FICHA TÉCNICA



Título obra El espíritu de la pintora

Autoría Alberto Castillo

Dirección Mauricio García Lozano

Elenco Lucero Trejo, Verónica Merchant, Constantino Morán

Espacios teatrales Centro Universitario de Teatro

Referencia Bruno Bert, “El ingenio de la transgresión”, en Tiempo Libre, núm. 892, 12 junio 1997, p. 17.




imagen facsimilar

Referencia Electrónica


Teatro

El ingenio de la transgresión

Bruno Bert

El foro del Centro Universitario de Teatro se presta especialmente para producciones que escapen de lo convencional y experimenten con lenguajes y temáticas; así que es natural que haya encontrado abrigo en ese espacio El espíritu de la pintora, una obra de Alberto Castillo, que fue llevada a escena por Mauricio García Lozano, artistas ambos de la más reciente promoción de dramaturgos y directores.

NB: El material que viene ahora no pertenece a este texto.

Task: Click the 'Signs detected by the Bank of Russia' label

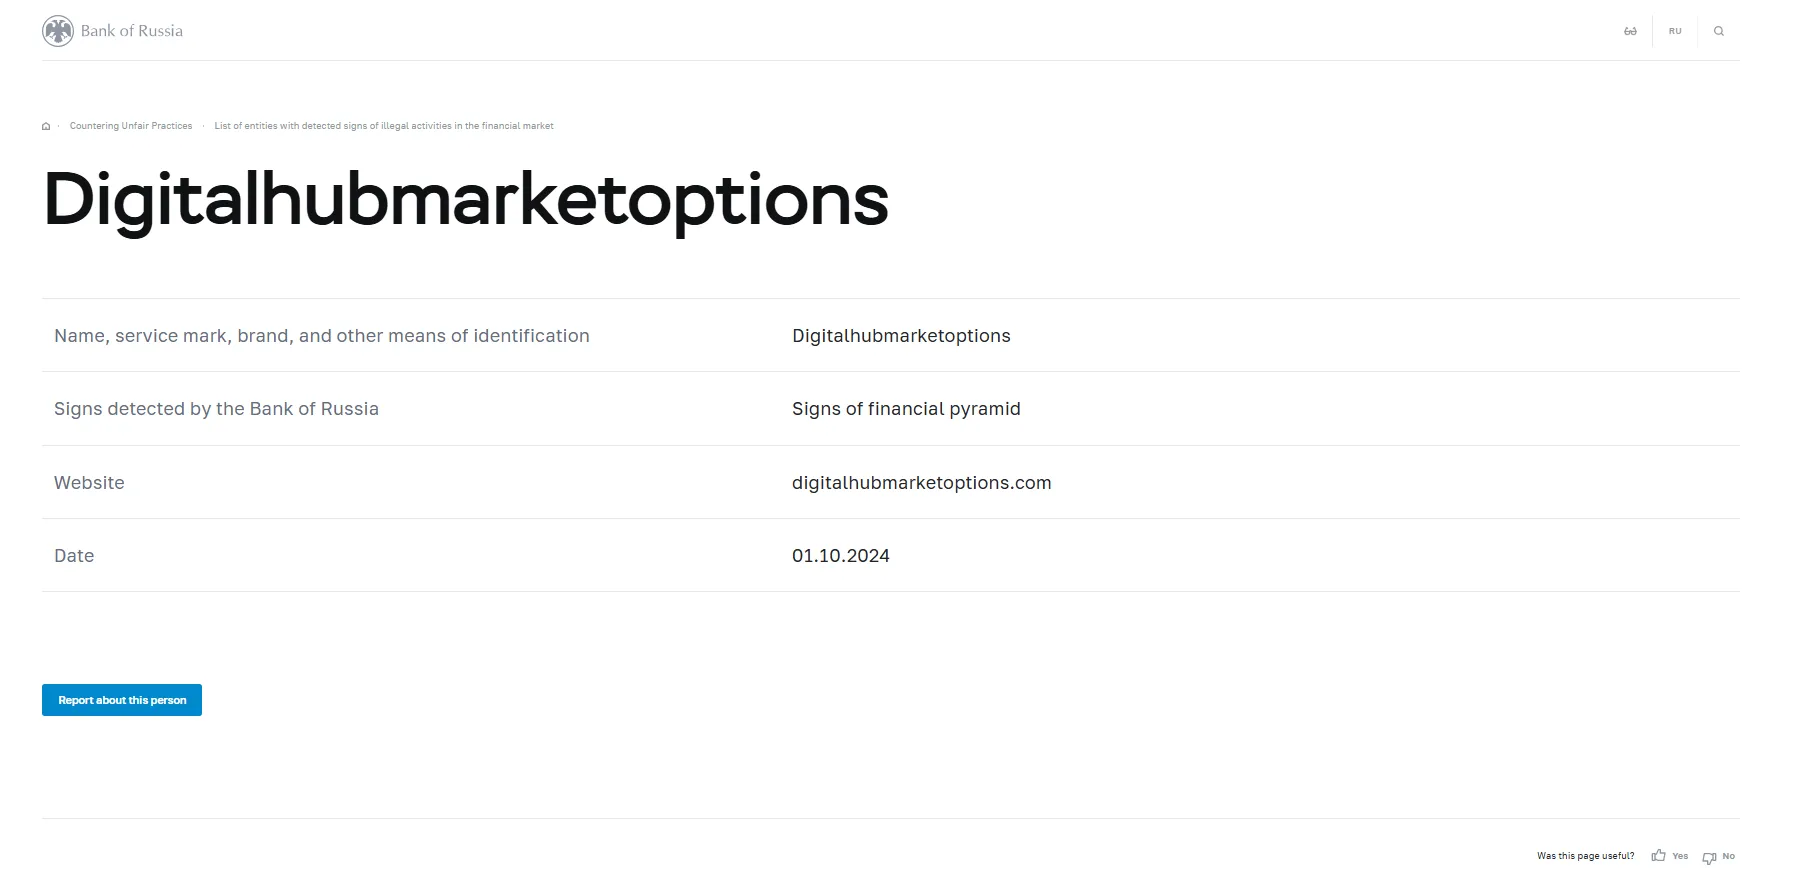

De Castillo me parece haber visto un trabajo en este mismo foro hace ya varias temporadas El Edipo imaginario, todavía titubeante dramatúrgicamente hablando, pero ya en la línea del humor fársico e incluso grotesco si no lo recuerdo mal. El producto que hoy podemos ver se halla mucho más cerca de la madurez, sin abandonar en absoluto el desenfado y un sentido de la transgresión que posiblemente herede de uno de sus maestros: el irreverente Hugo Argüelles, presente pero en sordina, permitiendo una identidad muy diferenciada en este nuevo escritor.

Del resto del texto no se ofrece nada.